I have selected a teaching of Ray Stedman, former pastor of the Peninsula Bible Church in Palo Alto, California. Stedman was hired right out of the Dallas Theological Seminary and remained pastor of that church until his health failed. When he died, Ray Stedman left a legacy of hundreds of written and oral teachings, many of which are available online at the PBC website.

What follows is Ray Stedman's response to the question "Should a woman teach in church?"


The social movements of every age seem to be used by God to force Christians to re-examine (and clarify) their understanding of what the Scriptures teach. Painful as they may be, every such re-examination results ultimately in stronger and clearer statements on the subjects in question than the Church has ever had before. This is certainly the case in the matter of the woman's role in the Church.

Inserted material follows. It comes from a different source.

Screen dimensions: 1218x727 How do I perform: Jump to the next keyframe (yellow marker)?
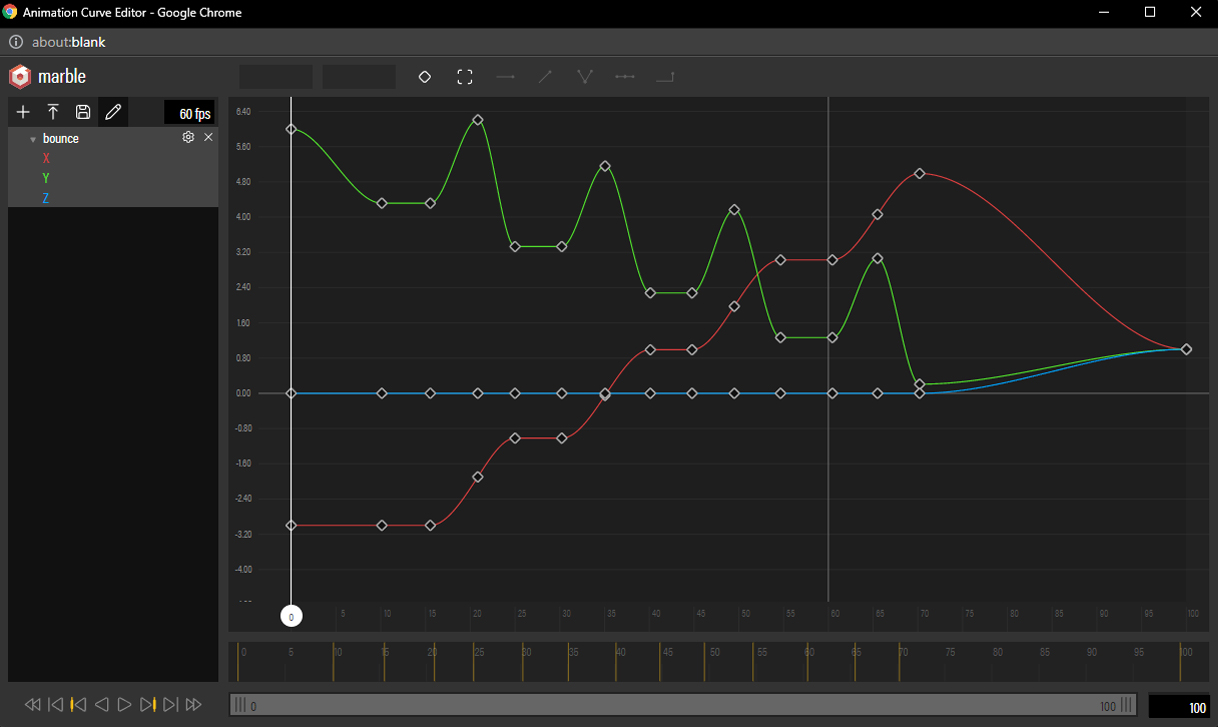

The secular Women's Liberation movement is forcing church leaders everywhere to distinguish carefully between attitudes toward women derived from customs and traditions of the past (often strongly macho-dominated) and what the Bible actually teaches and what the early Church actually did.

In the scope of this brief article it is not possible to answer all the questions which are being raised today. But we would like to examine the specific question being asked by many Christians today: Should a woman teach the Scriptures, and especially, should she teach men or when men are present?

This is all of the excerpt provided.